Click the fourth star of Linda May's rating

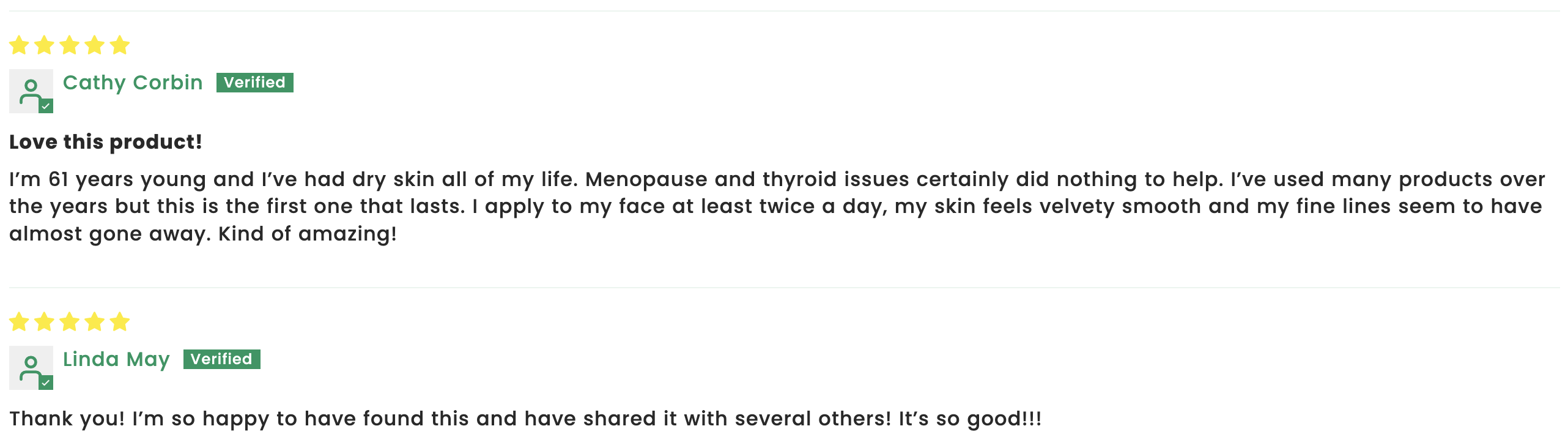(x=95, y=321)
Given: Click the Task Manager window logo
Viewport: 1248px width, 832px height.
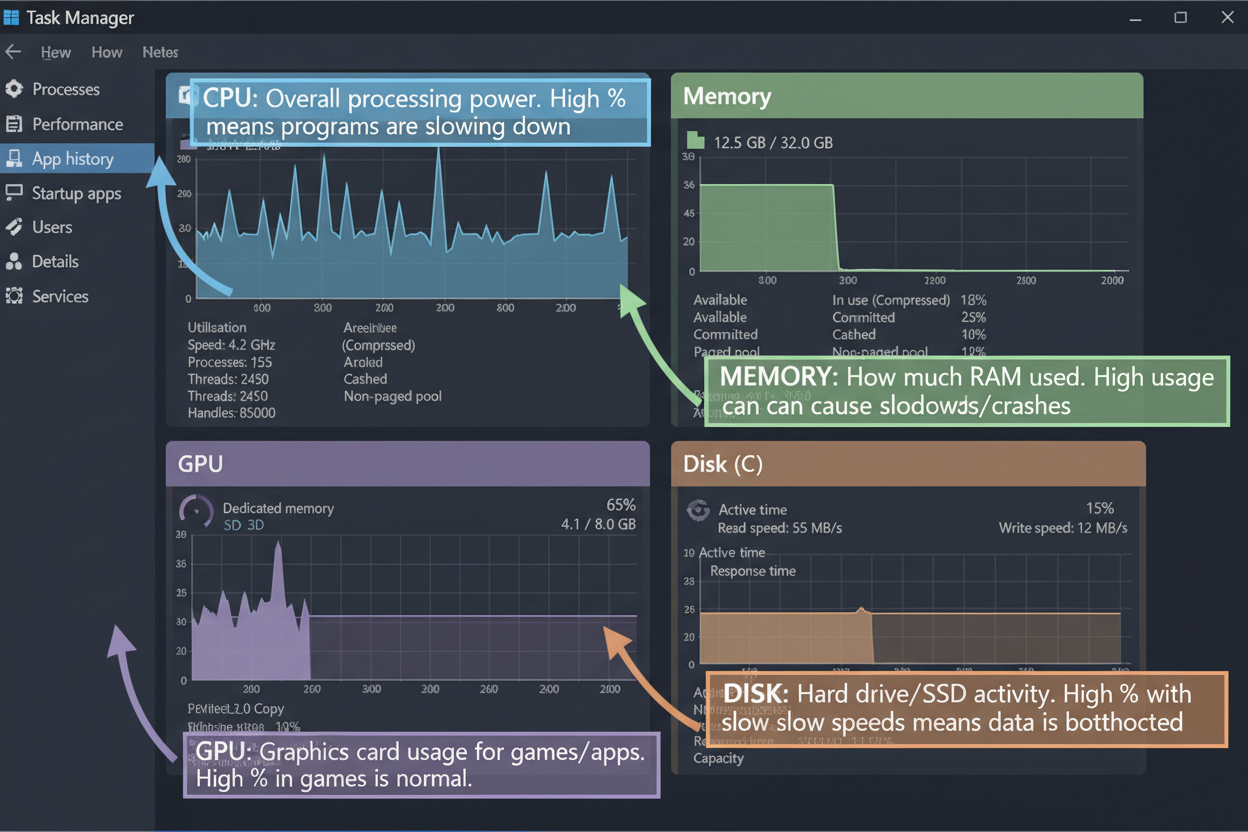Looking at the screenshot, I should pos(12,17).
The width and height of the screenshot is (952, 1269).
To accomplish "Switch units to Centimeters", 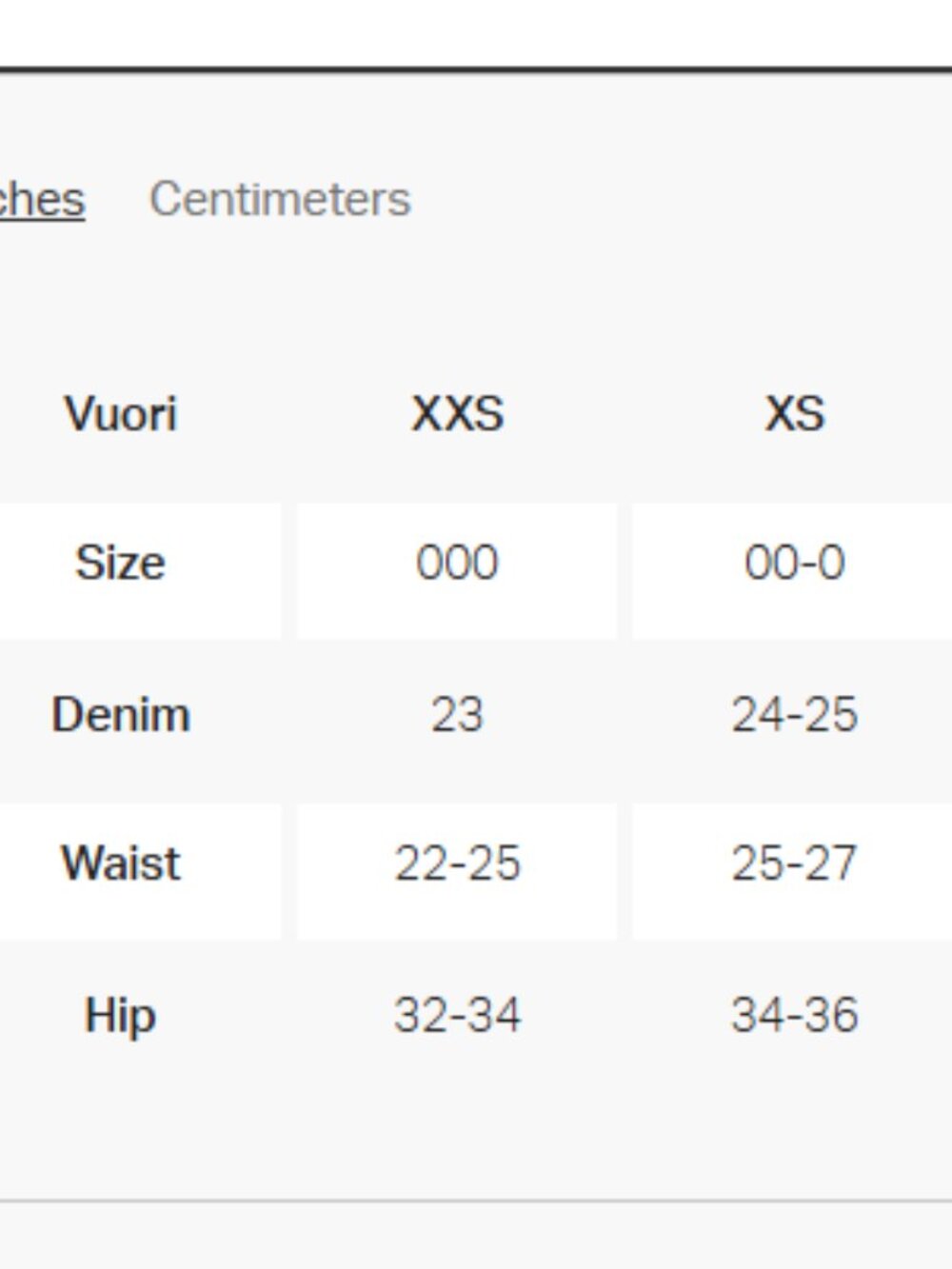I will 280,199.
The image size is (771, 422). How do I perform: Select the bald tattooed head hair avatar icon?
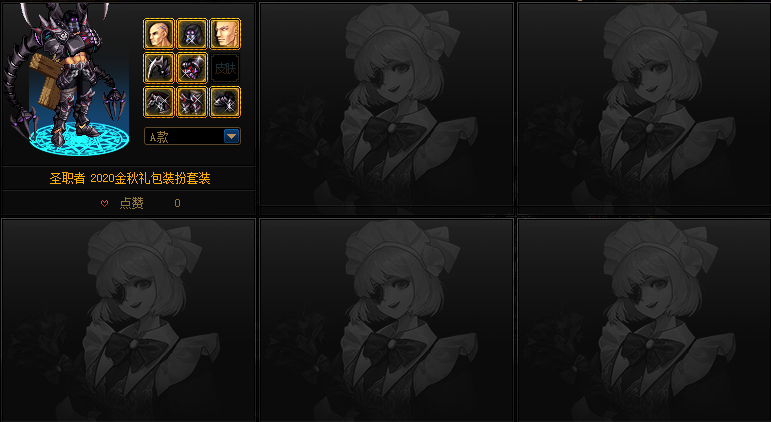pos(158,34)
====
WHAT THE TASK ASKS → Leaving the pictures aside, write out only the lines from the one containing "The image size" through the end of the material, exactly as they stand.

WORKED SOLUTION →
The image size is (771, 422). How do I perform: Select the bald tattooed head hair avatar icon?
pos(158,34)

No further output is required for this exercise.